Yeah, this same exact story keeps coming up for years now just with different names. Why anyone would think that both the ineffectiveness and racial bias in these systems either wouldn’t exist or will somehow go away eventually is beyond me. Just expensive and ineffective mass surveillance for the sake of it…
Who remembers the HP computer that was unable to identify black people? One of my favorite "oooph, that's not a good look" tech fails of all time.

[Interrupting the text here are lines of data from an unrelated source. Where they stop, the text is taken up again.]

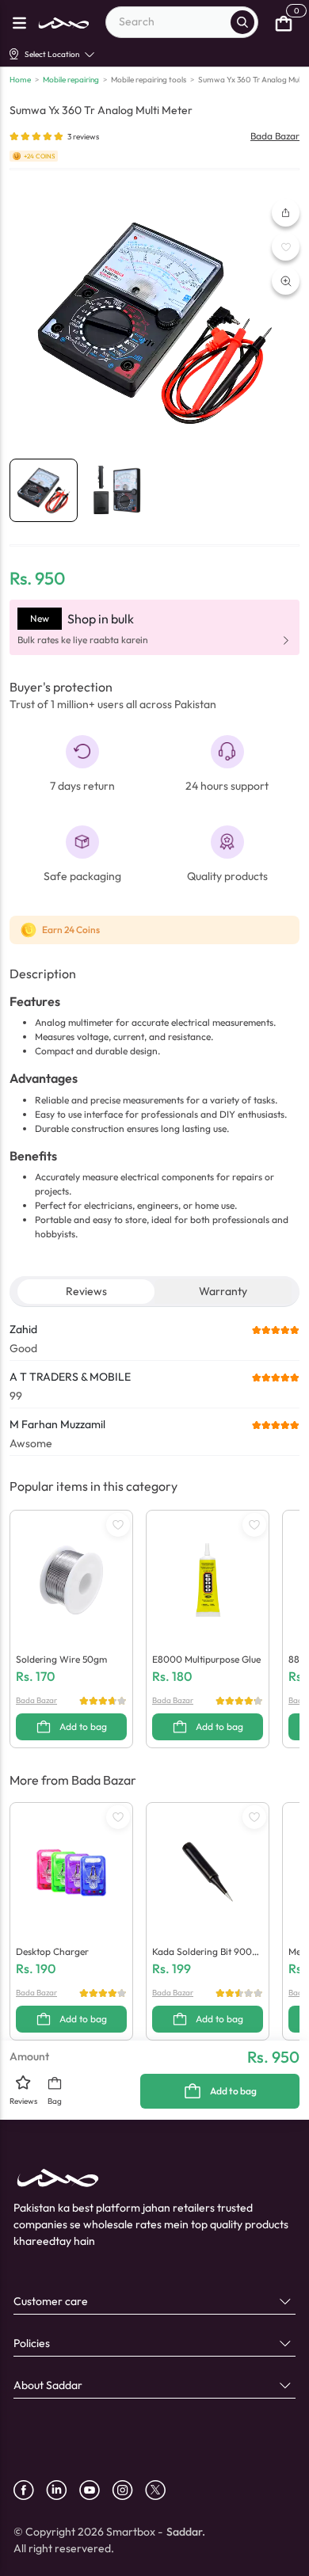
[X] (161, 2490)
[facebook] (29, 2490)
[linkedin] (62, 2490)
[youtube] (95, 2490)
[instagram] (128, 2490)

At least the people in that video were having a good laugh about it.
We had a similar technology for a test run some years ago at a train station in Berlin, capital of Germany and largest city in the EU with 3.8M.
The results the government happily touted as a success were devastating. They had a true positive rate of 80% (and this was already cooked since they tested several systems at several locations but only reported the best results), which is really not that good to start with.
But they were also extremely proud of the false negative positive rate, which was below 0.1%. That doesn’t sound too bad, does it?
Well, let’s see…
True positive means you actually identified the people you were looking for. Now, I don’t know the number of people Berlin’s police is actively looking for, but it’s not that much. And the chances of one of them actually passing that very station are even worse. And out of that, you have 20% undetected. That’s one out of five. Great. If I were a terrorist, I would happily take that chance.
So now let’s have a look at the false negative positive rate, which means you incorrectly identified a totally harmless person as a terrorist/infected/whatever. The population for that condition is: everyone passing through that station.
Let’s assume there’s a 100k people on any given day (which IIRC is roughly half of what that station in Berlin actually has). 0.1% of 100k is 100 people, every day, who are mistakenly reported as „terrorists“. Yay.
Yeah. Basicly anything with a lower contrast, with shadows and backgrounds. And because shadows are dark, they have a lower contrast with other dark things.
It's totally accurate though. It's like the definition of systemic racism really. Think about housing or financial policy that disproportionately fails for minorities. They aren't some Klan manifesto. Instead they just include banal qualifications and exemptions that end up at the same result.
I am asking a group of scientists who should be very well-versed in statistics and weights, you know, one of the biggest components in a machine learning model, to account for how biased their data is when engineering their model.
You need to learn some critical race theory. Racist systems turn innocent intentions into racist actions. If a PhD student trains an AI model on only white people because the university only has white students, then that AI model is going to fail black people because black people were already failed by university admissions. Innocent intention plus racist system equals racist action.